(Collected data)
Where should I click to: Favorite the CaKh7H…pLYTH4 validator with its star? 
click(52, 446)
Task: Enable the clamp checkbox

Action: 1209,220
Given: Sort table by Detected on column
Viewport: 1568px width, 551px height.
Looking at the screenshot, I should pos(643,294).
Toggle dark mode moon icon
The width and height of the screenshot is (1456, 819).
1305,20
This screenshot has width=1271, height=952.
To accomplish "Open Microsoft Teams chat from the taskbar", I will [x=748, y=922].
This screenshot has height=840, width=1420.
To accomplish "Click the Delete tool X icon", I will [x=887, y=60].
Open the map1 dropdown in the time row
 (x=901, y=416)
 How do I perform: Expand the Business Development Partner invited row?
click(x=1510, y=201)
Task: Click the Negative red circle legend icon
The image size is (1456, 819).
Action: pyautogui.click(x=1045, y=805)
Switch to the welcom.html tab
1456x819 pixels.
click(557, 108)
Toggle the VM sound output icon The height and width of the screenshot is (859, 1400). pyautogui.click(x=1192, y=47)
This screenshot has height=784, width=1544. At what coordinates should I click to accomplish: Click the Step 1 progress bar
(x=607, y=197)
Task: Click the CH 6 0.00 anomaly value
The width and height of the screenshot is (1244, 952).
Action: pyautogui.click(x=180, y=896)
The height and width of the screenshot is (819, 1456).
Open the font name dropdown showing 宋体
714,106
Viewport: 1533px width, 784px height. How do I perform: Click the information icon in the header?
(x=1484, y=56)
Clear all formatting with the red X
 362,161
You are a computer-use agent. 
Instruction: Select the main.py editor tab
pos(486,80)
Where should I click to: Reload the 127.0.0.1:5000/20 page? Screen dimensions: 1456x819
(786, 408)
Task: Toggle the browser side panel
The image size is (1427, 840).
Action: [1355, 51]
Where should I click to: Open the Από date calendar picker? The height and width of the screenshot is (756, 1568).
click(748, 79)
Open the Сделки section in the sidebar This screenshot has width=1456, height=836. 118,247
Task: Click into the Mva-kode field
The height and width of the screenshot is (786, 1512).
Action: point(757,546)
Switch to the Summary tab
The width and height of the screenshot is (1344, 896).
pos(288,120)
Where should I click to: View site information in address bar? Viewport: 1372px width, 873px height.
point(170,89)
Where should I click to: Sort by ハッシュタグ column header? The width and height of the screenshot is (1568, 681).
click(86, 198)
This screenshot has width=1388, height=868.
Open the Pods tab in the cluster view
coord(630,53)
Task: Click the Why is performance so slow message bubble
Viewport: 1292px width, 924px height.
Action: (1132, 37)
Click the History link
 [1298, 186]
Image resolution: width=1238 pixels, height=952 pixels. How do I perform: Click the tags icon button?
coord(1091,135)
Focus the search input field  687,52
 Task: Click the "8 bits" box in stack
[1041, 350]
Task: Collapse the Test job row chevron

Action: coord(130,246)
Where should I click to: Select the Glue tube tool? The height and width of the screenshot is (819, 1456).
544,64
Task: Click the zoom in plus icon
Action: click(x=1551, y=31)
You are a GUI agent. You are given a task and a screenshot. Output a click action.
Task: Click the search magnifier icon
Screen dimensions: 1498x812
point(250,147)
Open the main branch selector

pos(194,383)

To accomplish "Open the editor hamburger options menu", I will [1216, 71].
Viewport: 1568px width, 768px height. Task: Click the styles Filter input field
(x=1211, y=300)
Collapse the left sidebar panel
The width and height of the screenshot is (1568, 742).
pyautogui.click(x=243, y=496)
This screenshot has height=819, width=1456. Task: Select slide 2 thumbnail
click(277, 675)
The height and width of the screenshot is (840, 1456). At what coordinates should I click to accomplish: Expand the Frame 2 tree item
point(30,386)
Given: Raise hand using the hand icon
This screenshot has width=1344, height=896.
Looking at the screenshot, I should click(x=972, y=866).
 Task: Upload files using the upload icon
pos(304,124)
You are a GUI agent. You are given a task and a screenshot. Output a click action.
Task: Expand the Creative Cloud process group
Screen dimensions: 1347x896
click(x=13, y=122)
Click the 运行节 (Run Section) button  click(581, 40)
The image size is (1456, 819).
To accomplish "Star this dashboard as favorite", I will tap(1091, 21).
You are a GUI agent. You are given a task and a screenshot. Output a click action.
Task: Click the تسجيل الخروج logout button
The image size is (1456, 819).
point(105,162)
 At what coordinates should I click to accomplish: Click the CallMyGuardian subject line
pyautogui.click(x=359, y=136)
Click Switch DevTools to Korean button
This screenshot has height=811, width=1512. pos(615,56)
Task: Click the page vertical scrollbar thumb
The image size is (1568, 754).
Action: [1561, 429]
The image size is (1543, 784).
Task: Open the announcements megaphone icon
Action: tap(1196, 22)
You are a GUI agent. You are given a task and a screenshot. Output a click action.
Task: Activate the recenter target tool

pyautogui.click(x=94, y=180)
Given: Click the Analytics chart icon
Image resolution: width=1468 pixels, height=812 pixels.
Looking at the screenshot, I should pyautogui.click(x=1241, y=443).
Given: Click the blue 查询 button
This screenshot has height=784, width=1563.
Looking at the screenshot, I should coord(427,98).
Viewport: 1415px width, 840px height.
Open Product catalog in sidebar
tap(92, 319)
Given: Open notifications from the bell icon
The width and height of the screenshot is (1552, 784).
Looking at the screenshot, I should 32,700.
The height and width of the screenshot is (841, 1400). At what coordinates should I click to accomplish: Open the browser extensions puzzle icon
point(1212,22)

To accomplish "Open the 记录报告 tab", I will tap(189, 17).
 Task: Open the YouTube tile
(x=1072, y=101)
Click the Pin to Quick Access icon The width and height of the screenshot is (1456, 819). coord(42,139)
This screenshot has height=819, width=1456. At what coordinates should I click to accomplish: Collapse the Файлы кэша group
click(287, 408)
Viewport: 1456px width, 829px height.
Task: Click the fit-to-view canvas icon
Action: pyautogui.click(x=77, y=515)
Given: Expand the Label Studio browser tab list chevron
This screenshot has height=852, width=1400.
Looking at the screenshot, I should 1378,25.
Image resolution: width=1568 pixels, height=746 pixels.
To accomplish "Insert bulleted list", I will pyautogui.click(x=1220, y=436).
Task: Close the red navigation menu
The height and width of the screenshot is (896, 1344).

- **How to complete this task**: Print the data in full, with each line exactly as given.

- **Exercise result**:
Where should I click to: Favorite the CaKh7H…pLYTH4 validator with its star? 
click(52, 446)
Task: Enable the clamp checkbox

Action: 1209,220
Given: Sort table by Detected on column
Viewport: 1568px width, 551px height.
Looking at the screenshot, I should pos(643,294).
Toggle dark mode moon icon
The width and height of the screenshot is (1456, 819).
1305,20
This screenshot has width=1271, height=952.
To accomplish "Open Microsoft Teams chat from the taskbar", I will [x=748, y=922].
This screenshot has height=840, width=1420.
To accomplish "Click the Delete tool X icon", I will [x=887, y=60].
Open the map1 dropdown in the time row
 (x=901, y=416)
 How do I perform: Expand the Business Development Partner invited row?
click(x=1510, y=201)
Task: Click the Negative red circle legend icon
The image size is (1456, 819).
Action: pyautogui.click(x=1045, y=805)
Switch to the welcom.html tab
1456x819 pixels.
click(557, 108)
Toggle the VM sound output icon The height and width of the screenshot is (859, 1400). pyautogui.click(x=1192, y=47)
This screenshot has height=784, width=1544. At what coordinates should I click to accomplish: Click the Step 1 progress bar
(x=607, y=197)
Task: Click the CH 6 0.00 anomaly value
The width and height of the screenshot is (1244, 952).
Action: pyautogui.click(x=180, y=896)
The height and width of the screenshot is (819, 1456).
Open the font name dropdown showing 宋体
714,106
Viewport: 1533px width, 784px height. How do I perform: Click the information icon in the header?
(x=1484, y=56)
Clear all formatting with the red X
 362,161
You are a computer-use agent. 
Instruction: Select the main.py editor tab
pos(486,80)
Where should I click to: Reload the 127.0.0.1:5000/20 page? Screen dimensions: 1456x819
(786, 408)
Task: Toggle the browser side panel
The image size is (1427, 840).
Action: [1355, 51]
Where should I click to: Open the Από date calendar picker? The height and width of the screenshot is (756, 1568).
click(748, 79)
Open the Сделки section in the sidebar This screenshot has width=1456, height=836. 118,247
Task: Click into the Mva-kode field
The height and width of the screenshot is (786, 1512).
Action: point(757,546)
Switch to the Summary tab
The width and height of the screenshot is (1344, 896).
pos(288,120)
Where should I click to: View site information in address bar? Viewport: 1372px width, 873px height.
point(170,89)
Where should I click to: Sort by ハッシュタグ column header? The width and height of the screenshot is (1568, 681).
click(86, 198)
This screenshot has width=1388, height=868.
Open the Pods tab in the cluster view
coord(630,53)
Task: Click the Why is performance so slow message bubble
Viewport: 1292px width, 924px height.
Action: (1132, 37)
Click the History link
 [1298, 186]
Image resolution: width=1238 pixels, height=952 pixels. How do I perform: Click the tags icon button?
coord(1091,135)
Focus the search input field  687,52
 Task: Click the "8 bits" box in stack
[1041, 350]
Task: Collapse the Test job row chevron

Action: coord(130,246)
Where should I click to: Select the Glue tube tool? The height and width of the screenshot is (819, 1456).
544,64
Task: Click the zoom in plus icon
Action: click(x=1551, y=31)
You are a GUI agent. You are given a task and a screenshot. Output a click action.
Task: Click the search magnifier icon
Screen dimensions: 1498x812
point(250,147)
Open the main branch selector

pos(194,383)

To accomplish "Open the editor hamburger options menu", I will [1216, 71].
Viewport: 1568px width, 768px height. Task: Click the styles Filter input field
(x=1211, y=300)
Collapse the left sidebar panel
The width and height of the screenshot is (1568, 742).
pyautogui.click(x=243, y=496)
This screenshot has height=819, width=1456. Task: Select slide 2 thumbnail
click(277, 675)
The height and width of the screenshot is (840, 1456). At what coordinates should I click to accomplish: Expand the Frame 2 tree item
point(30,386)
Given: Raise hand using the hand icon
This screenshot has width=1344, height=896.
Looking at the screenshot, I should click(x=972, y=866).
 Task: Upload files using the upload icon
pos(304,124)
You are a GUI agent. You are given a task and a screenshot. Output a click action.
Task: Expand the Creative Cloud process group
Screen dimensions: 1347x896
click(x=13, y=122)
Click the 运行节 (Run Section) button  click(581, 40)
The image size is (1456, 819).
To accomplish "Star this dashboard as favorite", I will tap(1091, 21).
You are a GUI agent. You are given a task and a screenshot. Output a click action.
Task: Click the تسجيل الخروج logout button
The image size is (1456, 819).
point(105,162)
 At what coordinates should I click to accomplish: Click the CallMyGuardian subject line
pyautogui.click(x=359, y=136)
Click Switch DevTools to Korean button
This screenshot has height=811, width=1512. pos(615,56)
Task: Click the page vertical scrollbar thumb
The image size is (1568, 754).
Action: [1561, 429]
The image size is (1543, 784).
Task: Open the announcements megaphone icon
Action: tap(1196, 22)
You are a GUI agent. You are given a task and a screenshot. Output a click action.
Task: Activate the recenter target tool

pyautogui.click(x=94, y=180)
Given: Click the Analytics chart icon
Image resolution: width=1468 pixels, height=812 pixels.
Looking at the screenshot, I should pyautogui.click(x=1241, y=443).
Given: Click the blue 查询 button
This screenshot has height=784, width=1563.
Looking at the screenshot, I should coord(427,98).
Viewport: 1415px width, 840px height.
Open Product catalog in sidebar
tap(92, 319)
Given: Open notifications from the bell icon
The width and height of the screenshot is (1552, 784).
Looking at the screenshot, I should 32,700.
The height and width of the screenshot is (841, 1400). At what coordinates should I click to accomplish: Open the browser extensions puzzle icon
point(1212,22)

To accomplish "Open the 记录报告 tab", I will tap(189, 17).
 Task: Open the YouTube tile
(x=1072, y=101)
Click the Pin to Quick Access icon The width and height of the screenshot is (1456, 819). coord(42,139)
This screenshot has height=819, width=1456. At what coordinates should I click to accomplish: Collapse the Файлы кэша group
click(287, 408)
Viewport: 1456px width, 829px height.
Task: Click the fit-to-view canvas icon
Action: pyautogui.click(x=77, y=515)
Given: Expand the Label Studio browser tab list chevron
This screenshot has height=852, width=1400.
Looking at the screenshot, I should 1378,25.
Image resolution: width=1568 pixels, height=746 pixels.
To accomplish "Insert bulleted list", I will pyautogui.click(x=1220, y=436).
Task: Close the red navigation menu
The height and width of the screenshot is (896, 1344).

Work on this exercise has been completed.